Economia

Municípios estão sem verba para pagar novo piso da enfermagem



Os profissionais de enfermagem estão na expectativa de receberem o novo piso salarial, mas as prefeituras estão sem dinheiro em caixa para honrar o pagamento. Só em Jacareí, por exemplo, a Prefeitura estima que faltariam pelo menos R$ 3,5 milhões para arcar com o piso este ano.

O novo piso foi estabelecido no ano passado pela Lei 14.434/2022 no valor de R$  4.750 para enfermeiros; R$ 3.325, para técnicos de enfermagem; e R$ 2.375 para auxiliares de enfermagem e parteiras.

O Ministério da Saúde publicou em maio uma portaria que libera o total de R$ 7,3 bilhões, que serão distribuídos conforme as condições socioeconômicas dos municípios. Mas a FNP (Frente Nacional de Prefeitos) estima que o valor não será suficiente e que o déficit para as prefeitura seria de pelo menos R$ 1,5 bilhão para arcar com o custo. A FNP está fazendo novo levantamento junto às prefeituras sobre o impacto do piso e deve levar o resultado esta semana à Brasília, onde terá reunião sobre o assunto com a Casa Civil.

O vice-presidente da República, Geraldo Alckmin, disse na última sexta-feira (9), em entrevista à CBN Vale, que as 39 cidades do Vale do Paraíba receberão juntas R$ 57,5 milhões até o final do ano para ajudar no pagamento do piso.

Até o momento, não há informação de que nenhuma prefeitura da RMVale tenha já encaminhado para as câmaras os projetos de lei que devem ser aprovados pelos vereadores autorizando o novo piso.

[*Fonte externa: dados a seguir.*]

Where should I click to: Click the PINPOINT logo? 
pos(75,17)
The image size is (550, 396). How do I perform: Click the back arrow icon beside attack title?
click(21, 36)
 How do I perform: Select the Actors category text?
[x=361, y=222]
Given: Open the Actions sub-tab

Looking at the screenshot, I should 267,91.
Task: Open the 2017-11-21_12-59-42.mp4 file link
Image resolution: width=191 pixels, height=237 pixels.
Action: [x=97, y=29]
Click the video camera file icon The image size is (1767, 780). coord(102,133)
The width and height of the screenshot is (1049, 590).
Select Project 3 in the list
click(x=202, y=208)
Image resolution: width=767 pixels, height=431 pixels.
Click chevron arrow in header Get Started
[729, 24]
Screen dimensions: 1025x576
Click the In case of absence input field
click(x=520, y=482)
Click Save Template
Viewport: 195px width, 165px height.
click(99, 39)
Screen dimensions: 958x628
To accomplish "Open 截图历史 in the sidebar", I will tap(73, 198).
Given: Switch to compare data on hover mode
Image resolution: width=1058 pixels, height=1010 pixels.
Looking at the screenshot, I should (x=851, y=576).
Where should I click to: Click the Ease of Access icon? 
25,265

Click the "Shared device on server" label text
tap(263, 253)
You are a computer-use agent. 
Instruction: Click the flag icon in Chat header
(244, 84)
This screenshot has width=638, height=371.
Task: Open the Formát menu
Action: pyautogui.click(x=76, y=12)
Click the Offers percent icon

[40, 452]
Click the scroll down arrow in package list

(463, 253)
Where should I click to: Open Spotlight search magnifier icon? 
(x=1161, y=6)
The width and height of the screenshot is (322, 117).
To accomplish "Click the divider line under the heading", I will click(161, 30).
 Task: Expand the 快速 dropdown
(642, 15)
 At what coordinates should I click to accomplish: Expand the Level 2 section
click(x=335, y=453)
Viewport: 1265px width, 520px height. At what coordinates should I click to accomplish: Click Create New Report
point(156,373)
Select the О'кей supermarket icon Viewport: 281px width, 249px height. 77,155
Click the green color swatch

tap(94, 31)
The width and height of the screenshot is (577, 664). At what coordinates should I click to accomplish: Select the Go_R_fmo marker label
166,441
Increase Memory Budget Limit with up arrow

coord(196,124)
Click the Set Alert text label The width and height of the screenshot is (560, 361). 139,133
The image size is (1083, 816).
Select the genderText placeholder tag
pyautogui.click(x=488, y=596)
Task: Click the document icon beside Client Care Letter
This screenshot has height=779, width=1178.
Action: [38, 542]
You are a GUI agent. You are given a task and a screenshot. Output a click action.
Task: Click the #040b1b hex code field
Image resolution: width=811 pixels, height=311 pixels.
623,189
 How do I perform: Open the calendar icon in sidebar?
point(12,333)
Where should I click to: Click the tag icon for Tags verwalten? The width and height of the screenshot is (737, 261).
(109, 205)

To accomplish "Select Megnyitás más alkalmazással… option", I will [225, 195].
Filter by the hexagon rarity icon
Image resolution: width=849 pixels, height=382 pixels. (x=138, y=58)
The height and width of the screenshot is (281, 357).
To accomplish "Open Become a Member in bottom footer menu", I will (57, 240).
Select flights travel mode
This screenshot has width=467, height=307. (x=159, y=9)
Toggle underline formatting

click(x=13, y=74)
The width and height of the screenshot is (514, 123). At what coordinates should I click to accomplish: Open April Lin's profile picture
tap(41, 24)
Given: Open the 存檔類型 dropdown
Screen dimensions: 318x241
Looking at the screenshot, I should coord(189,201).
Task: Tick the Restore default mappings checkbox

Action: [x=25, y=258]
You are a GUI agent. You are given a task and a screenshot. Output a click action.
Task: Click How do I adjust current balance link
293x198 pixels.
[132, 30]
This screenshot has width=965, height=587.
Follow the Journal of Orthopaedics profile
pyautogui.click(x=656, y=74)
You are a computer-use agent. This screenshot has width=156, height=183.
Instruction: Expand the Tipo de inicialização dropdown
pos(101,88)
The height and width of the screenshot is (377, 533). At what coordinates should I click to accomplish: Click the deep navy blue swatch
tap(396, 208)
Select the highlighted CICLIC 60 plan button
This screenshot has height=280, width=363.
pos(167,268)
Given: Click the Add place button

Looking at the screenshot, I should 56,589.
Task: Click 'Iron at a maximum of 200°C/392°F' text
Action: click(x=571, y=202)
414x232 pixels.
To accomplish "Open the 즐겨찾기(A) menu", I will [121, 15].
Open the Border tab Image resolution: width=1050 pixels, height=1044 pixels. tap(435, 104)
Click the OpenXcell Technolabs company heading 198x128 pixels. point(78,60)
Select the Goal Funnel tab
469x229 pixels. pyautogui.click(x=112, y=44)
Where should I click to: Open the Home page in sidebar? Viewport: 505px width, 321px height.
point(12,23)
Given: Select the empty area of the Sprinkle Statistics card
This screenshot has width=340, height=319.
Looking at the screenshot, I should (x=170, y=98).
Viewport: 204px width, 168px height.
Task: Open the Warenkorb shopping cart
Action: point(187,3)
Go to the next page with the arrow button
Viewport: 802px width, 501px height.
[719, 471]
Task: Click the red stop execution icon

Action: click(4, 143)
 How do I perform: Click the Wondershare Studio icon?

“Vamos esperar duas condicionantes: o Ministério da Saúde completar o repasse e o Supremo [Tribunal Federal] ter um reforço da liminar dada pelo ministro Barroso ", disse o prefeito de Jacareí, Izaías Santana, a OVALE.

O tema do piso pode entrar ainda neste mês na pauta de julgamento do plenário virtual do STF. A corte deve analisar a liminar concedida pelo ministro Luís Roberto Barroso, que revogou a suspensão do piso, determinada por ele mesmo em medida cautelar no ano passado em resposta a uma ação aberta pela iniciativa privada contra a imposição do pagamento.

Na decisão liminar vigente, concedida após a liberação dos recursos iniciais do Ministério da Saúde, o Barroso condicionou o pagamento pelas prefeituras à existência de verbas suficientes para custear o aumento. Os municípios sem caixa para custear o aumento, não estão obrigados a implantar o novo piso sem apoio financeiro da União.

E para as empresas privadas, a liminar permitiu a negociação coletiva entre empregadores e empregados, que podem entrar em acordo e pagar até menos do que o estabelecido pela lei.